Rhys Ifans as Dr. Connors/The Lizard was phenomenal, and I for one am glad they kept the split personality "Lizard's voice" in his head and his plans to turn everyone in to Lizards like him just like in the comics. A great thing about The Lizard as the villain in this film is that he is a publicly known and dire threat to the city towards the end of the movie, rather then just after our hero like the bad guys in the previous Spidey films, where the general populace only heard about the villains in the Daily Bugle Newspaper. I love the design for The Lizard, a great realistic combination of human and lizard, the one thing I did not like though was his way too quick transformations to and from Lizard, and that any time he was damaged in anyway he instantly healed almost like a T-1000, seemed like forced comic-booky/cartoony to me for a live-action adaptation.
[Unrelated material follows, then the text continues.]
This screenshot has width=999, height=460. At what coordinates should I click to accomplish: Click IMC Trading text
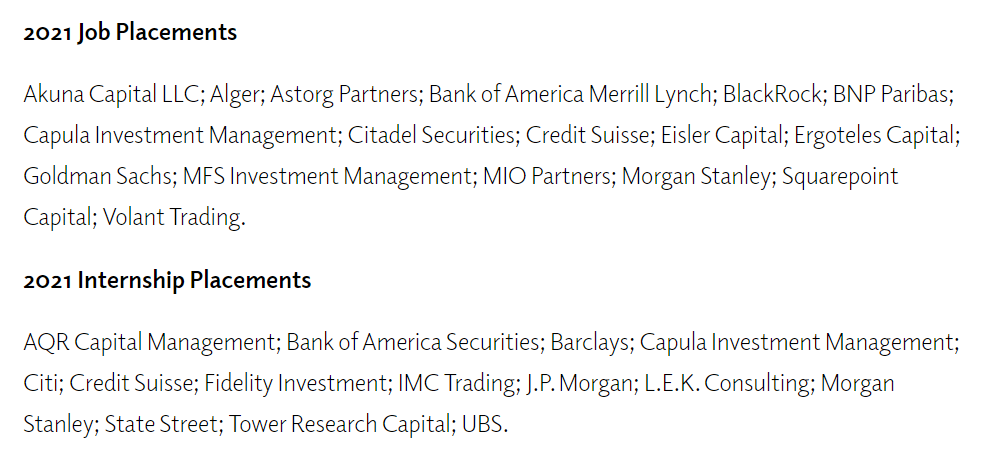point(456,384)
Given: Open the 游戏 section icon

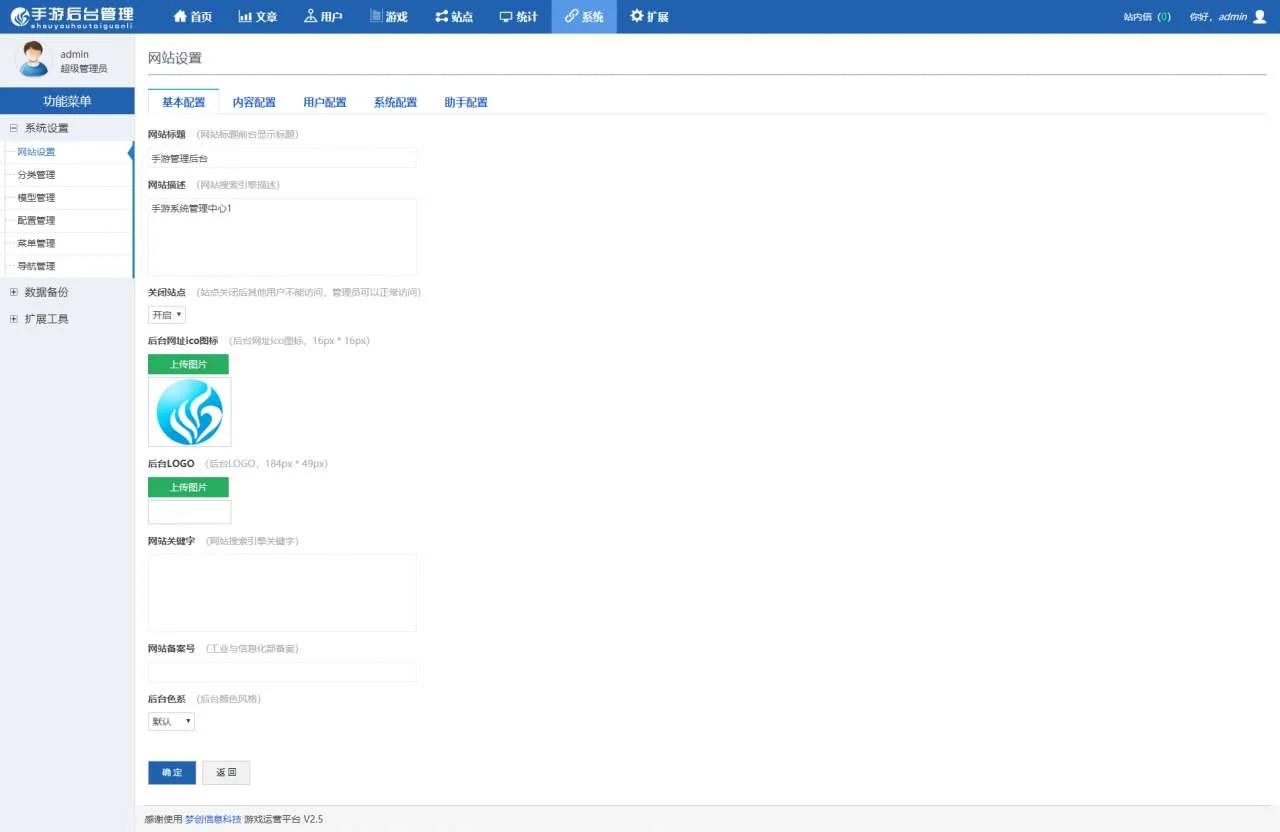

Out of all sixteen of Stan Lee's cameos in Marvel movies, this one takes the cake and will forever be the best one, laugh out loud fricking hilarious. The one thing that did fall short in an otherwise sensational blockbuster was the score by James Horner, there was no heroic theme of any kind or any real entrancing music attached to scenes, pretty much uni-toned through out the whole film. Now the final questions: Who was that in Connor's cell in the mid-credit scene? Was is it Norman Osborn? Will we see Osborn in the next film?, and if so will become the Green Goblin or start to become him? Does he already have a psychotic split personality? Answers we can only hope to see in theaters May 2nd, 2014 when the sequal comes along.